Inside these Walls tells the story of Wang Bingzhang’s family who continue to campaign for his freedom. Learn more about the man, who has now spent over a decade in a Chinese prison.
Early Life
Wang Bingzhang, born in 1947, was the second of five children. An exceptionally good student, he was accepted into Beijing Medical College in 1965 around the same time that China’s cultural revolution began. For a brief time, he became the head of the college’s Red Guards, but when he witnessed the beating of his former high school teachers and principals, he became disillusioned with the communist movement.
After graduating, Wang operated a small medical clinic in Yushu county – an area so remote that people needing emergency hospital care were taken by Tibetans on top of a yak. A year later, he transferred to Shijiazhuang and worked day and night helping victims of an earthquake which struck in nearby Tangshan, killing half a million people.
Studies In Canada

In 1978, Deng Xiaoping became the leader of China and ushered in a new brand of socialist thinking. He sent the smartest Chinese citizens to study science and technology overseas on government scholarships. Wang, who had taught himself English, was accepted by McGill University to study medicine. In Canada, Wang met his second wife, Chin Ning, and started to work underground for the Chinese pro-democracy movement.
In 1982, Wang became the first Chinese to be awarded a PhD in decades and his accomplishment was heralded by newspapers in China and overseas. He could have returned home a hero, but by then, Wang had other aspirations.
“I think that medicine can cure only a few patients; it cannot cure the diseases of a nation.”
Defection to the U.S.
He went to New York City to set up a magazine, China Spring, which advocated for democracy in China. The New York Times ran a story about his defection where he explained, “I feel that I am a patriot. I think that medicine can cure only a few patients; it cannot cure the diseases of a nation.” By the end of 1983, China Spring announced the formation of the Chinese Alliance for Democracy, the first organization dedicated to the democratic movement in mainland China.
The magazine made splash among Chinese living abroad and back at home. But by the time the student movement picked up steam in 1989, culminating with the Tiananmen Square protests, Wang was ousted from the Alliance.

He became a broker for MetLife and moved his wife and family to a Long Island. Wang remained active in the movement by traveling around the country giving passionate pro-democracy speeches. With a fake ID, he travelled to China in 1998 to found the Chinese Democracy Justice Party which led to his arrest. He was deported back to the United States because the Chinese government had plans to host a visit from President Clinton that year.
He also published a pamphlet called The Path to China’s Democratic Revolution, which was controversial because it promoted ‘revolutionary practices’ that China regarded as terrorist tactics.

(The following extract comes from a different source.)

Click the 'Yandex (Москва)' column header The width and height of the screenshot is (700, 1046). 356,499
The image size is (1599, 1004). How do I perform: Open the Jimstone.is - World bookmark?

Aound the same time his marriage ended and his wife and young family returned to Canada.
Kidnapping and Trial
In June 2002, Wang travelled to Vietnam to meet with Chinese labour activists. While there he was kidnapped and taken into China. It took six months for the Chinese government admit that he was there and announce his arrest. China accused Wang of selling state secrets and advocating terrorism through the use of kidnapping and explosives.
In early 2003, in a closed trial lasting less than one day, he became the first person to be convicted under China’s new espionage and terrorism laws and was given the harshest sentence levied on a political prisoner since 1989, life in prison.
Wang is currently imprisoned in Shauguan Prison in northern Guangdong province. He’s in solitary confinement and subjected to daily “political study” where the goal is to get him to write confessions and admit his crimes.
Wang is allowed to write only one letter and have one visit each month. The only relatives that are permitted to visit are his siblings, children and ex-wife. All live in North America and take turns travelling to China to speak with him on the phone for 30 minutes separated by a thick glass wall.
Efforts to Release Wang
The UN has declared Wang to be arbitrarily detained and various international organizations including Amnesty International, Human Rights Watch and US and Canadian legislatures have voiced their opposition to his detainment. China has never produced any evidence that Dr Wang urged others to commit violence to support their charges.
In September 2013, an art performance piece was staged in New York’s Times Square called In the Cage with Wang Bingzhang. Activists — including Wang Juntao, one of the leaders of the Tiananmen Square democracy movement — sat in the cage day and night with passersby to show their support. Thousands of postcards addressed to President Obama were handed out during the event calling on the government to advocate for Wang’s release.
Wang’s family has worked tirelessly to free him, as told in Firsthand documentary, Inside These Walls. Because of their efforts, his two sisters and his daughter Ti-Anna can no longer obtain visas to visit him in China.
Wang, now 68, has had several strokes and his physical and mental health are declining rapidly. His daughter says that the North American values of freedom and democracy inspired him and “If governments like Canada and the US — who espouse these values — don’t stand up for people like my father, who else can he count on?”